Mediation is a crucial step in many personal injury cases. But what happens when it fails? Surprisingly, a failed mediation can sometimes be a blessing in disguise. It can provide valuable insights and information to strengthen your case if it goes to trial. Let’s explore how this works and what you need to know about the process in Florida.
How can you use information from a failed mediation?
During mediation, both parties share information about their positions and evidence. Even if you do not reach an agreement, this exchange can be invaluable. You and your attorney can:
- Identify weaknesses in the other party’s case
- Gauge the strength of their evidence
- Understand their negotiation strategy
This knowledge allows you to better prepare for trial. You can focus on strengthening areas where the other side seemed confident and exploit any weaknesses you discovered.
What are the legal limits to using mediation information?
Florida law protects the confidentiality of mediation proceedings. As such, all mediation communications are confidential. However, there are exceptions:
- You can disclose information if all parties agree
- The court might use some information if the case goes to trial and needs it for justice.
Your attorney can help you navigate these rules to use the information effectively without violating confidentiality laws.
How can an attorney help you leverage a failed mediation?

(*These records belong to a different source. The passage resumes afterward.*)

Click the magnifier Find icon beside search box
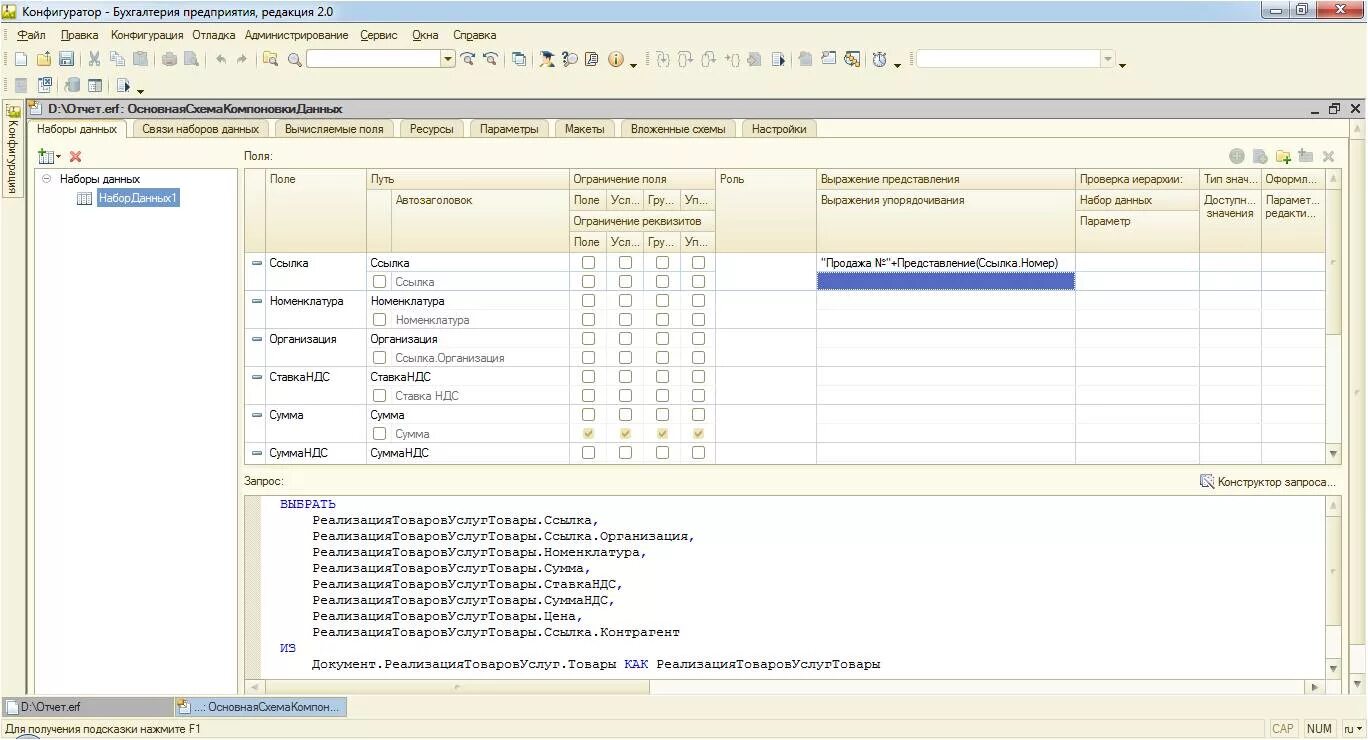The height and width of the screenshot is (740, 1368). tap(294, 59)
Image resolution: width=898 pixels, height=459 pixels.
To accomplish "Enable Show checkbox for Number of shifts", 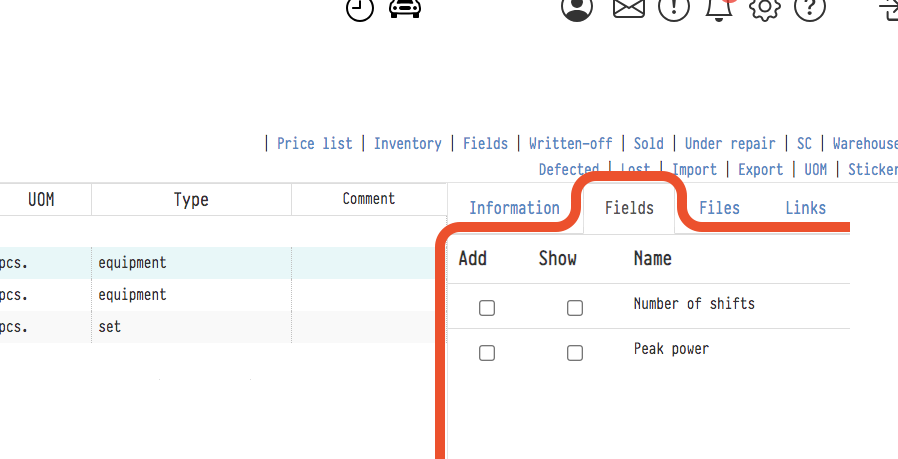I will [575, 308].
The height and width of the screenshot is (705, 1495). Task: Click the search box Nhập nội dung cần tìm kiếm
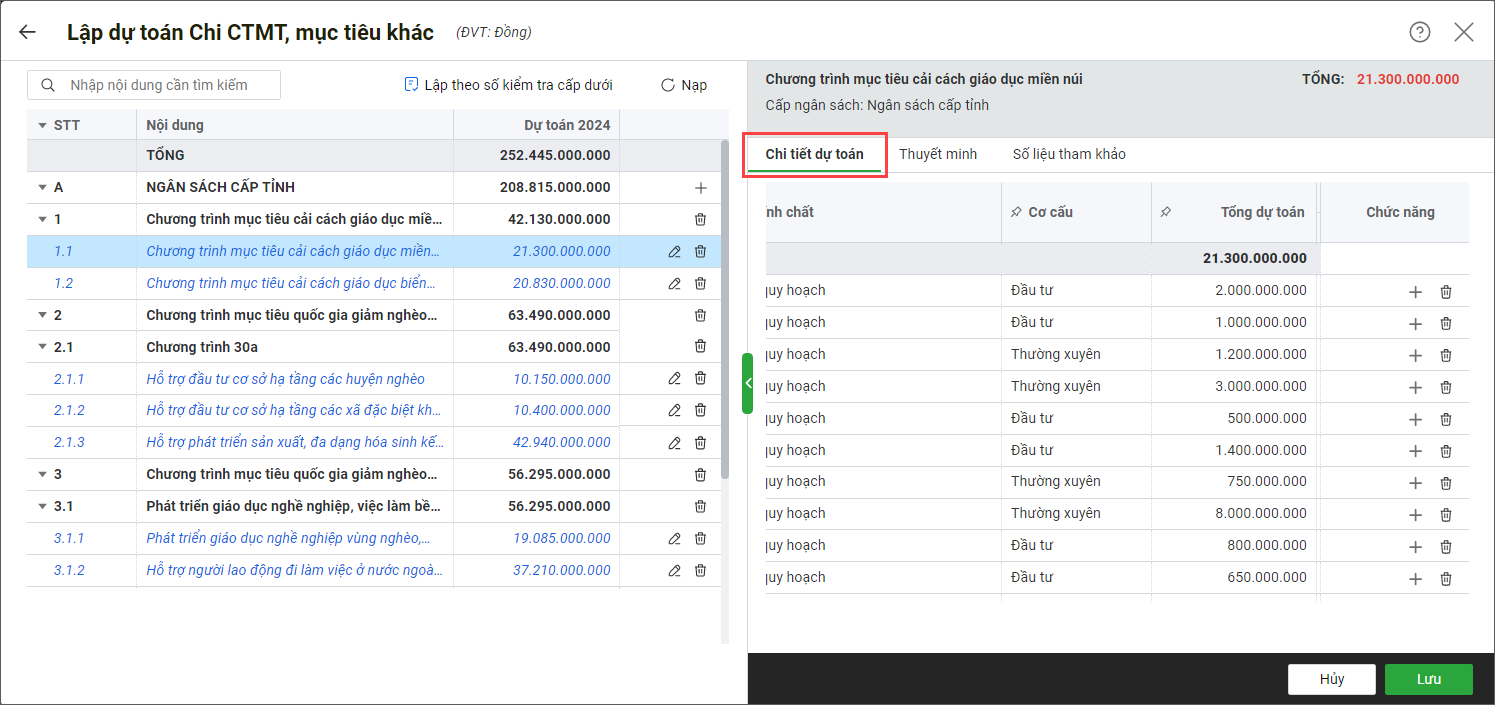(x=155, y=85)
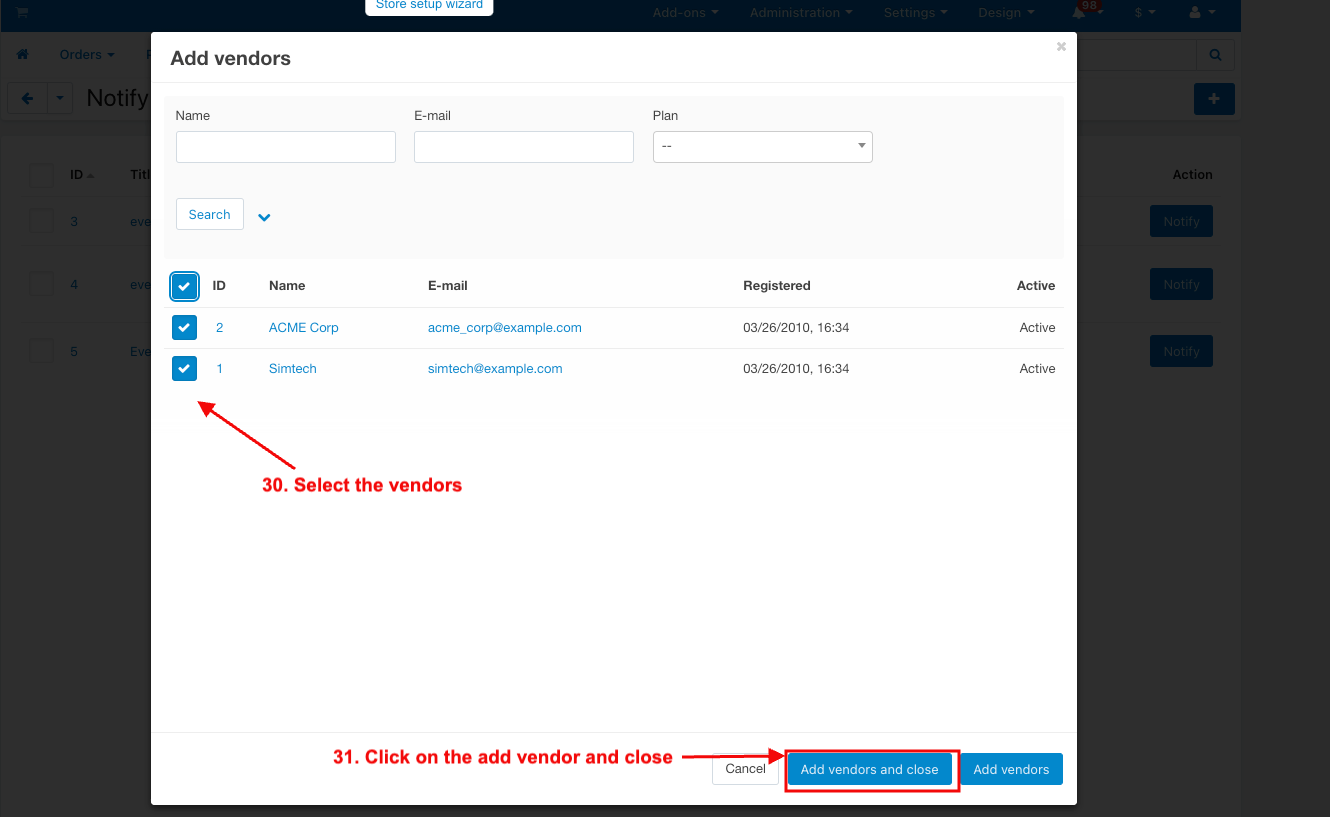Expand advanced search options chevron
The image size is (1330, 817).
coord(264,217)
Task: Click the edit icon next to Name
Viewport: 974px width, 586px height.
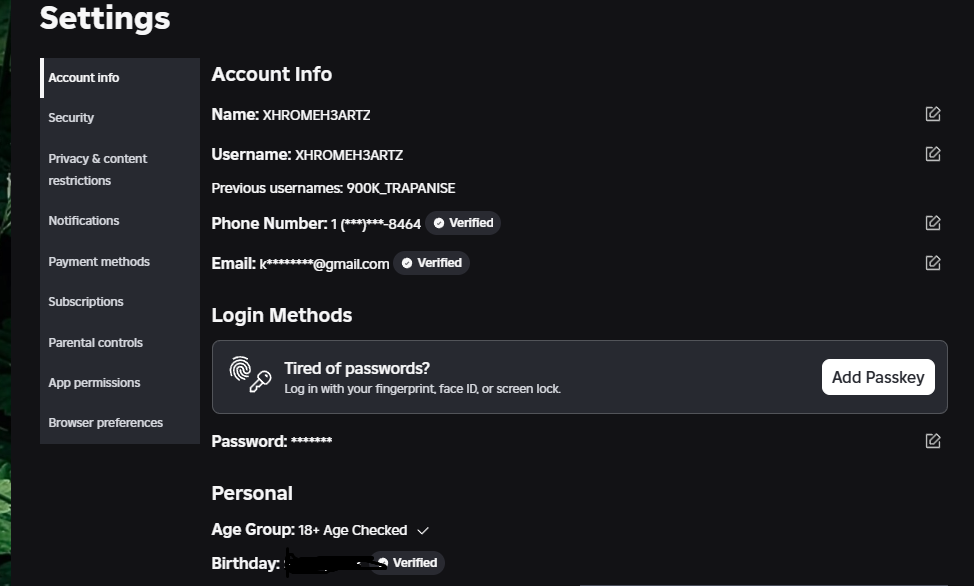Action: tap(933, 114)
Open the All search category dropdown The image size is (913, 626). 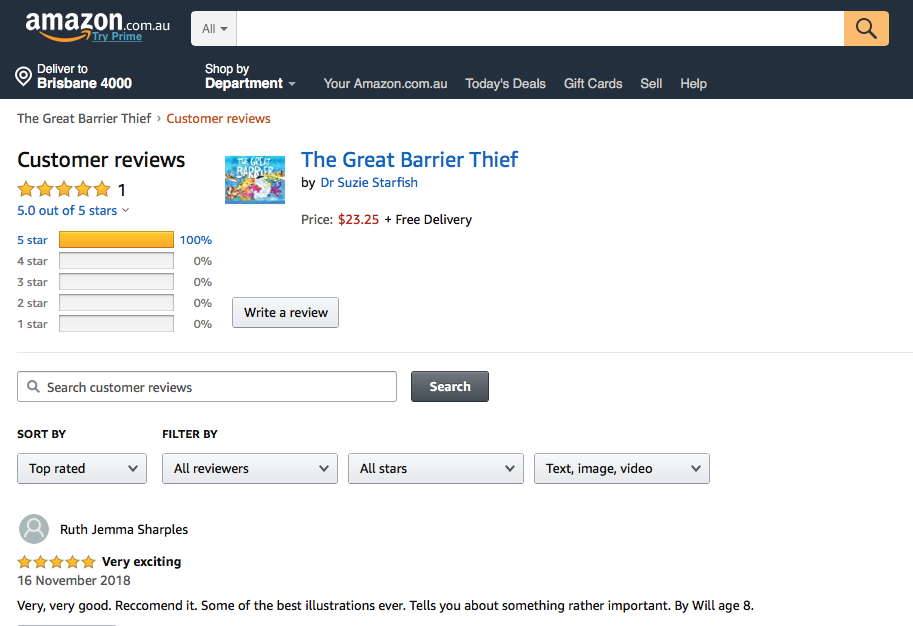point(214,29)
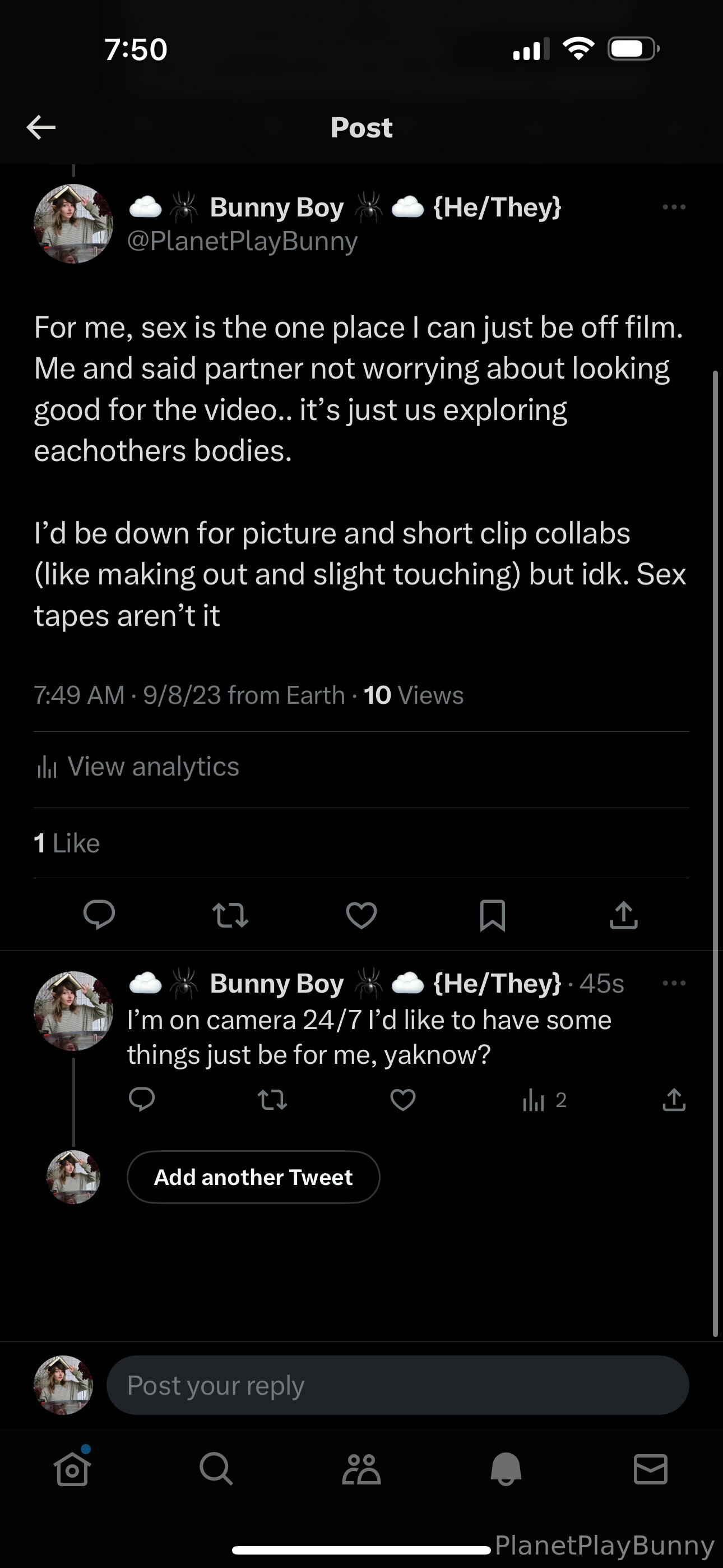
Task: Open the main post's three-dot menu
Action: click(674, 207)
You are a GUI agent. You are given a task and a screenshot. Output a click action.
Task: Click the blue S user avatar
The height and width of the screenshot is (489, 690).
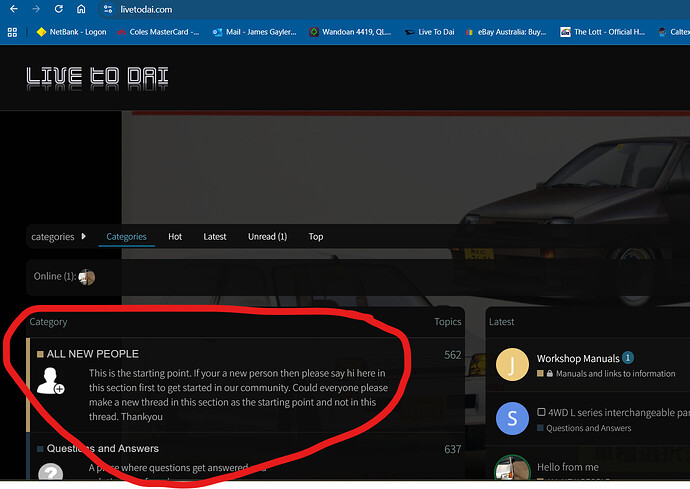(512, 418)
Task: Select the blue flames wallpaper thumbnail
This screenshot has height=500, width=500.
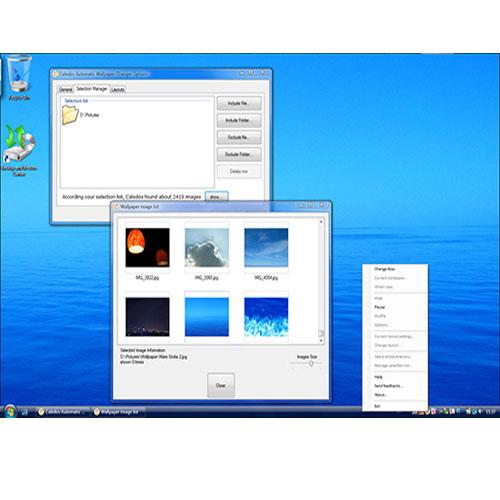Action: [x=266, y=317]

A failed mediation doesn’t mean your case is over. An experienced personal injury attorney can help you with the following:
- Analyze the information gained during mediation
- Develop a more potent trial strategy based on this insight
- Prepare more compelling arguments and evidence for court
They can also advise you on when to consider further negotiations or when to proceed to trial. With their guidance, you can turn a setback into an opportunity to build a more compelling case.